We were quarantined because there were on board 800 Chinese and, as elections were being held in San Francisco, the government wanted to boast that it was taking strict measures against the Chinese to win votes and the people’s sympathy. We were informed of the quarantine verbally, without specific duration. However, on the same day of our arrival, they unloaded 700 bales of silk without fumigating them; the ship’s doctor went ashore; many customs employees and an American doctor from the hospital for cholera victims came on board.
Thus we were quarantined for about thirteen days. Afterwards, passengers of the first class were allowed to land; the Japanese and Chinese in the 2nd and 3rd classes remained in quarantine for an indefinite period. It is thus in that way, they got rid of about 200 [actually 643 coolies, according to Zaide] Chinese, letting them gradually off board.”

Author and political scientist, E. San Juan,Jr. in his essay, “Rizal in USA,” commented:
“Evidenced by this and other works, Rizal definitely understood racism in theory and practice. But it is not clear to what extent he recognized how the absence of “real civil liberty” extends beyond the everyday life of African Americans, beyond the Asians—it is not even clear whether Rizal then considered himself Asian, though in his reflections on how Europeans treated him, he referred to himself as “dark skinned,” a person of color, especially in relation to European women. Rizal never forgot that in spite of being a relatively privileged Chinese mestizo, the Spaniards uniformly considered him an “Indio.”

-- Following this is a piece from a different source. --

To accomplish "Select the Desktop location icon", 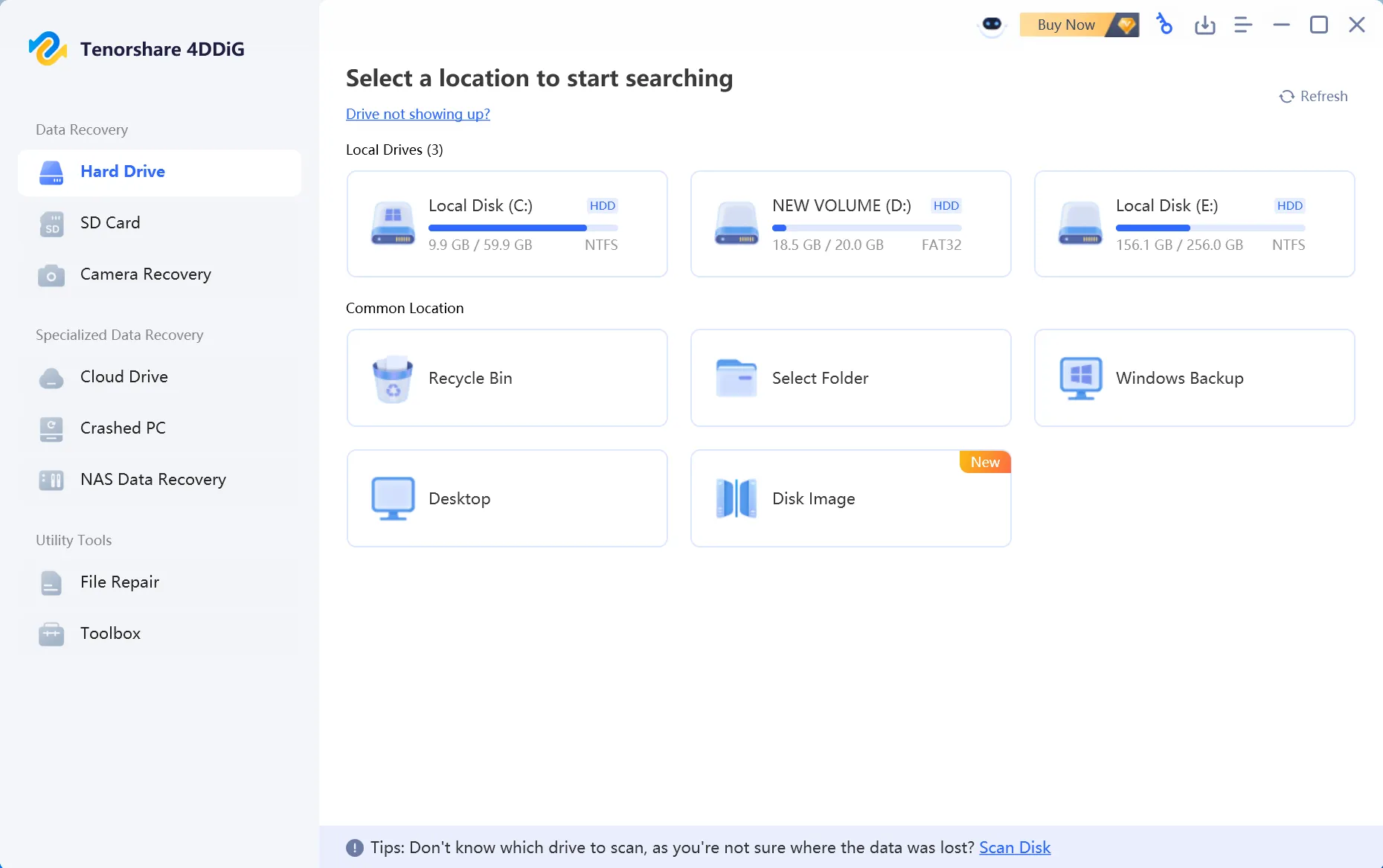I will [393, 498].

“The term “Indio” casts a subliminal shadow approximating that of the witch, or manggagaway, which Rizal diagnosed thus: the witch is the “she-ass of ignorance and popular malevolence, the scapegoat of divine chastisements, the salvation of the perplexed quacks.””

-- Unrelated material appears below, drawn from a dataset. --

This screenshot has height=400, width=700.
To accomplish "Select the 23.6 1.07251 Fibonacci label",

Rizal in his essay, “Filipinas dentro de cien anos” (“The Philippines within a century,” published in La Solidaridad, 1889-1890), hypothetically predicted the possible involvement of the US in the Philippines. Here’s what he wrote:

“If the Philippines secure their independence after heroic and stubborn conflicts, they can rest assured that neither England, nor Germany, nor France and still less Holland, will dare to take up what Spain has been unable to hold… Perhaps the great American Republic, whose interests lie in the Pacific…may some day dream of foreign possession. This is not impossible, for the example is contagious; covetousness and ambition are among the strongest vices… the European powers would not allow her to proceed… North America would be quite a troublesome rival, if she should once get into the business. Furthermore, this is contrary to her traditions.”

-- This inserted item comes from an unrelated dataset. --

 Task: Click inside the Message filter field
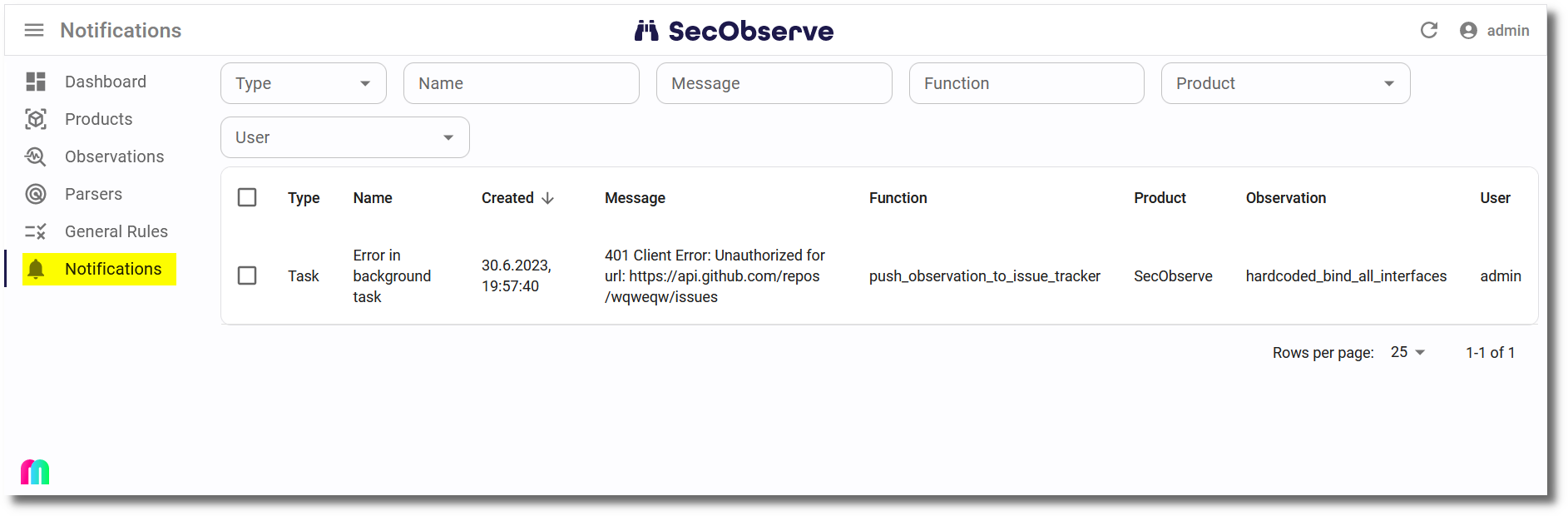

Rizal underestimated the temptation of expansionism exerted on the US by its ruling class. Less than two years after he was martyred at Bagumbayan overlooking Manila Bay, Admiral George Dewey sitting comfortably on USS Olympia fought the mock Battle of Manila Bay. Expansionist newspapers like those owned by William Randolph Hearst of New York and by Colonel McCormick of the Chicago Tribune hailed the battle as an “epic” naval victory for the US.

The contrived battle was arranged by Dewey and Admiral Patricio Montojo to make it appear that the aged naval Spanish Fleet put up a fight. The four-hour battle resulted exactly to one American casualty, a portly engineer who died of heat exhaustion on that muggy May 1st, one hundred ten years ago–another jubilee day–that should not be celebrated by sane Filipinos in anyway. That American presence along Manila Bay that precipitous May Day had already doomed the hopes and expectations of the Filipinos on June 12, 1898.